In general, algorithms for training decision trees choose the best variable to split the dataset, in a manner that in each branch we will have a smaller mixture of classes. Then the algorithm repeats in the same way for each branch, until it reaches a pure leaf (a node with all records belonging to a same class) or there are no more variables to split the data.

Paremeters study

The choice of the best variable is done according to a criterion: entropy and giny for implementing the information gain and giny impurity functions, respectively.

Among the several parameters, the max_depth determines the maximum size of the tree to reach, implementing a pre-pruning strategy.
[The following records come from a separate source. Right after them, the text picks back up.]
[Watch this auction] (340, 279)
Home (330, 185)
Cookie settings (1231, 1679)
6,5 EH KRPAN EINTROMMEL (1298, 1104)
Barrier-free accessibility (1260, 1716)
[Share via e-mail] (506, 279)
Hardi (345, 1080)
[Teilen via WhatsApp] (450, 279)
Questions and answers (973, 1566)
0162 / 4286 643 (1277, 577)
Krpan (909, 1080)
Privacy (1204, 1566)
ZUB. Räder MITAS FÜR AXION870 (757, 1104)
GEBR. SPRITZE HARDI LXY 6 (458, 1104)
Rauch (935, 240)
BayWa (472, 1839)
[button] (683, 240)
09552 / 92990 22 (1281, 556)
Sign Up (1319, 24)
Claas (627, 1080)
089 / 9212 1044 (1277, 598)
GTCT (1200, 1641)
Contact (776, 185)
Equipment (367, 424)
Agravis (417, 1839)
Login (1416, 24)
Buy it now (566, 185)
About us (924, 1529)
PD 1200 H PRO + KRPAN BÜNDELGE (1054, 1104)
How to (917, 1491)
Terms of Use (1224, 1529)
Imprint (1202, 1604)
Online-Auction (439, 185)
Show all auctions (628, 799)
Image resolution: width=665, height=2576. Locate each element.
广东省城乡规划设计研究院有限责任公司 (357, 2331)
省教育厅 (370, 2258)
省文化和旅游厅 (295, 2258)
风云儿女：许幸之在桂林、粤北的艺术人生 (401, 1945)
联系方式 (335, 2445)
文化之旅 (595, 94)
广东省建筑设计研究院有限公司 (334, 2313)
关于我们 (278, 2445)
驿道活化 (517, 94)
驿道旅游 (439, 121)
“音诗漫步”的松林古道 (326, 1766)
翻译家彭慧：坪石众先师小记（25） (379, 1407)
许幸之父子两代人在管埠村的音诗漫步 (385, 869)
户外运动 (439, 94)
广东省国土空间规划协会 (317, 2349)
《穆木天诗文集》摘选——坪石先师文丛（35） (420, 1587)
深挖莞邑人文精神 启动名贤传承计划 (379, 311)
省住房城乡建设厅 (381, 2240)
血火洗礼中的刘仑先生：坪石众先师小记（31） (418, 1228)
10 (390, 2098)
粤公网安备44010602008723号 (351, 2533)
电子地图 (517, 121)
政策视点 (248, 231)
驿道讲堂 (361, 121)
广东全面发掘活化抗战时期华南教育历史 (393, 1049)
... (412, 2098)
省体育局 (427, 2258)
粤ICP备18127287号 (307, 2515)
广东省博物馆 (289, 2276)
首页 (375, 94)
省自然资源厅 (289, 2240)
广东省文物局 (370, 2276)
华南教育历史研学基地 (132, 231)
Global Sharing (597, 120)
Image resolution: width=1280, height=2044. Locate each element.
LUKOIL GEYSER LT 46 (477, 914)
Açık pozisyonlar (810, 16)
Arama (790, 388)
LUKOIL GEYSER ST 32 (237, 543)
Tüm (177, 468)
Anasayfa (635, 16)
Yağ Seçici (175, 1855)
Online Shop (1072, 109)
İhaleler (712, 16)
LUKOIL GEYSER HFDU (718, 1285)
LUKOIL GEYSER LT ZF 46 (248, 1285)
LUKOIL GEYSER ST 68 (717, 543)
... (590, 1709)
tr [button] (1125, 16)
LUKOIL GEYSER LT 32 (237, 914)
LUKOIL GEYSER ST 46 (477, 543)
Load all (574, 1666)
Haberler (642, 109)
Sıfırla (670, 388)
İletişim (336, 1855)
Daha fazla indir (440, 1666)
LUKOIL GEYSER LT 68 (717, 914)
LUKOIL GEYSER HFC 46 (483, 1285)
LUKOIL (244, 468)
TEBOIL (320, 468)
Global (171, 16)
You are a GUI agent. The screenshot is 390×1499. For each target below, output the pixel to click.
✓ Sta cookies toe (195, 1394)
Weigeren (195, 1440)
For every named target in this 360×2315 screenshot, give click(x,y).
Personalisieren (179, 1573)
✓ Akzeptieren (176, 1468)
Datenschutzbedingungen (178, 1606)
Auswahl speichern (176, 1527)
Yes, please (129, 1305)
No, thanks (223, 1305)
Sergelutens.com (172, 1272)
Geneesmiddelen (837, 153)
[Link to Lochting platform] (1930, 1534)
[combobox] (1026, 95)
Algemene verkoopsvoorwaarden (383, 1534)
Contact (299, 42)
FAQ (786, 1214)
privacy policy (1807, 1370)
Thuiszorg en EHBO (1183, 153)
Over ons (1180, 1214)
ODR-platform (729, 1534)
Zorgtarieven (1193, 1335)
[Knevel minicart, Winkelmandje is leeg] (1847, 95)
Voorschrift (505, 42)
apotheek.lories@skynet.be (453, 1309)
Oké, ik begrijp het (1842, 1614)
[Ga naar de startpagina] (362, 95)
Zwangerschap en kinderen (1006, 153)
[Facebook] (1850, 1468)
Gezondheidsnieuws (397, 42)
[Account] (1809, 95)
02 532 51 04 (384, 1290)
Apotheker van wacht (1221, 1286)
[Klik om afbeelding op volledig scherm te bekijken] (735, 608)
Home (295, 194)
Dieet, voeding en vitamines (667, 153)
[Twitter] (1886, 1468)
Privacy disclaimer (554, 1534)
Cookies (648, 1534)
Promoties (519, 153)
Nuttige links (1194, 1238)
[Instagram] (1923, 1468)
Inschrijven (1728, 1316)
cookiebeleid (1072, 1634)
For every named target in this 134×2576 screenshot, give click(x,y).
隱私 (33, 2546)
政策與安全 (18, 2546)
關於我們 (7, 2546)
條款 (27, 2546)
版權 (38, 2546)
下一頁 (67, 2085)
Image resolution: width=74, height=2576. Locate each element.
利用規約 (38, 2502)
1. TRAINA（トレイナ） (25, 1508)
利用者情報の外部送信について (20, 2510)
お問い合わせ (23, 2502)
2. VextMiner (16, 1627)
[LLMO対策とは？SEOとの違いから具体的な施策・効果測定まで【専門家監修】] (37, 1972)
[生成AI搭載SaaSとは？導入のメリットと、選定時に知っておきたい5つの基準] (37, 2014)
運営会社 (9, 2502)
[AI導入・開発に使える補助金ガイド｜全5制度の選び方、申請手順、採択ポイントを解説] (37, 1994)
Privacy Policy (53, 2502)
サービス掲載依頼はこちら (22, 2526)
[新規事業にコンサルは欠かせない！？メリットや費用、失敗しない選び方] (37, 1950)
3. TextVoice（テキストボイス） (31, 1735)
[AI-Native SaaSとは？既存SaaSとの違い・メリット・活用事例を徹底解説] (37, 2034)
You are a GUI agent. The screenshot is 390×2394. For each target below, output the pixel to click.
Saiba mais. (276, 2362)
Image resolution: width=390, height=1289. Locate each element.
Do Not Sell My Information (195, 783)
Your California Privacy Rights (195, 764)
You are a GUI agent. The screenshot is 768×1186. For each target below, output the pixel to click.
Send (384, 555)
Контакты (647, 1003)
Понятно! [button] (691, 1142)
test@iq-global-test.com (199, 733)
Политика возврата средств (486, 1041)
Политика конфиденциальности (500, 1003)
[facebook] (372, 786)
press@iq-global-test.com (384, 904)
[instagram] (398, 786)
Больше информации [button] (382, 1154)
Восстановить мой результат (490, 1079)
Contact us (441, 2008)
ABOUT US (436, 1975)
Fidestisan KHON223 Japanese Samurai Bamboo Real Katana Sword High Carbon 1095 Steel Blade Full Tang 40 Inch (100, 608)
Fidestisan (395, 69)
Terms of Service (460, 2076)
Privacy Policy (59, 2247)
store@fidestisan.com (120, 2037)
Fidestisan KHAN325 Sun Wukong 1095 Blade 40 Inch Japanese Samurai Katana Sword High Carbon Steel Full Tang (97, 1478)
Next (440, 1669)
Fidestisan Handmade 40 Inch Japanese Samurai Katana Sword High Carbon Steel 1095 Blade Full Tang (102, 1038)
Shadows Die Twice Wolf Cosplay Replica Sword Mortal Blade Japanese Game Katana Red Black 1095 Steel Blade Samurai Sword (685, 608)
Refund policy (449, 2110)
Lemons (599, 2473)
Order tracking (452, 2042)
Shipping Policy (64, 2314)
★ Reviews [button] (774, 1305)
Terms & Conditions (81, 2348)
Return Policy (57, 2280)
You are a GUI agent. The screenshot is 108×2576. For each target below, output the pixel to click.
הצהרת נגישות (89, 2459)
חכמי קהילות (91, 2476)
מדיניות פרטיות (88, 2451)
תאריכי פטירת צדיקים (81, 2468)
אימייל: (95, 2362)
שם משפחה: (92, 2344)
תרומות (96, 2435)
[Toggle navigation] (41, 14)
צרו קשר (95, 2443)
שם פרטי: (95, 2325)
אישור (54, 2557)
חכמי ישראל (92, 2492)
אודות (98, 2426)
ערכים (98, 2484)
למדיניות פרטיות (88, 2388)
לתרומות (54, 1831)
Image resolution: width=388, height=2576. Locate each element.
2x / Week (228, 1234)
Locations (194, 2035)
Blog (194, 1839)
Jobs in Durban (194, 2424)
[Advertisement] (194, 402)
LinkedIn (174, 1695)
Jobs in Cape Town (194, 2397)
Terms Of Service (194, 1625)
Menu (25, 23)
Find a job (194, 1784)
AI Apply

Other parameters with similar effects are the min_samples_leaf, min_samples_split and min_impurity_decrease thresholds, that avoid continuing growing the tree.

In [ ]:
from typing import Literal
from numpy import array, ndarray
from matplotlib.pyplot import figure, savefig, show
from sklearn.tree import DecisionTreeClassifier
from dslabs_functions import CLASS_EVAL_METRICS, DELTA_IMPROVE, read_train_test_from_files
from dslabs_functions import plot_evaluation_results, plot_multiline_chart


def trees_study(
        trnX: ndarray, trnY: array, tstX: ndarray, tstY: array, d_max: int=10, lag:int=2, metric='accuracy'
        ) -> tuple:
    criteria: list[Literal['entropy', 'gini']] = ['entropy', 'gini']
    depths: list[int] = [i for i in range(2, d_max+1, lag)]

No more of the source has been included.